Immigration enthusiasts have an optimism that borders on psychosis. If anyone suggests that the current policy of mass immigration is causing problems, they resoundingly reply – after the fashion of Voltaire’s Pangloss – that we have the best of all possible policies. Are immigrants not assimilating? “Don’t worry,” the enthusiasts enthuse, “They used to say that about the Irish and the Italians, but everything worked out just fine. And so it will again!”
It’s a daunting task, in the face of this happy-facing, to point out the realities that might suggest a more realistic point of view. These optimists are not kind to anyone who tries to burst their bubble, and they have plenty of friends in the media to enforce their feel-good delusions. Still, it is crucial for immigration realists to try because the consequences of ignoring consequences are not pretty. As the U.S. Marines say, “It’s a dirty job, but someone has to do it.”
Realists wishing to make the attempt would do well to reference an article by policy analyst Jason Richwine entitled “Are Low-Skill Immigrants Upwardly Mobile?” Richwine cites research indicating that Hispanics, the largest ethnic category of immigrants and their descendants, are not following the Irish and the Italians up the ladder of economic advancement and assimilation.
Progress does take place from the first to the second generations. But in terms of income levels, poverty, welfare dependency and education, the third generation falls backward from the second. Instead of upward mobility, Richwine notes, what’s happening is a “downward assimilation” toward the American underclass.
One reason for this situation is that Hispanics are lacking one great advantage that enabled the Irish and Italians to boost their status. That was the legislation that sharply reduced the previous Great Wave of immigration that crested in the early 20th century. With immigration cut, wages improved for workers, native-born and foreign-born alike. At the same time, the reduced numbers made it easier for the Melting Pot to render diversity into unity. The irony is overwhelming when immigration enthusiasts point to the success of the Irish and Italians. They seem to have no clue that reducing immigration made this success possible.

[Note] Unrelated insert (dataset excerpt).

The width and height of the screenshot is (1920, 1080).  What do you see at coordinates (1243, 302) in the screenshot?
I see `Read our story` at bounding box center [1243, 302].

Richwine is right on target when he observes that “If we are serious about improving social mobility in the U.S., then importing millions of low-skill immigrants (of any nationality) with uncertain prospects for advancement cannot be the right policy. No one wants the U.S. to be defined by gated communities and rigid class lines common in Latin America – especially when the class lines are tinged by skin color.”
But never underestimate the commitment of the optimists to ignore the obvious. Just two years ago, they were backing legislation, which the Senate passed, to double our already massive level of legal immigration. To justify this flight from reality, they referenced various hocus-pocus studies claiming that immigration is a virtual magic elixir for making our country prosperous.
Well, if that is true, then why is it – after 40 years of mass immigration – that we have significant economic problems that either seem to be getting worse, or at least not any better? They include a shrinking middle class, wage stagnation, substantial unemployment (particularly among minorities and young people) and increasing welfare dependency.
As for assimilation, a major survey by sociologist Robert Putnam found that the areas of the country that had grown the most diverse from immigration had the lowest levels of civic attachment and community involvement. His findings were hardly remarkable because they simply confirmed what most sensible people already knew from observation and commonsense. Putnam, incidentally, is a true believer in diversity. Despite his findings, he assures us, diversity will work out in the end – somehow, some way.
Is there a cure for this mental plague of immigration optimosis? The best hope is repeatedly administered doses of reality and truth, expressed and administered by clear-thinking citizens. Consistent long-term treatments may work a cure. If not, our country’s prognosis is probably terminal.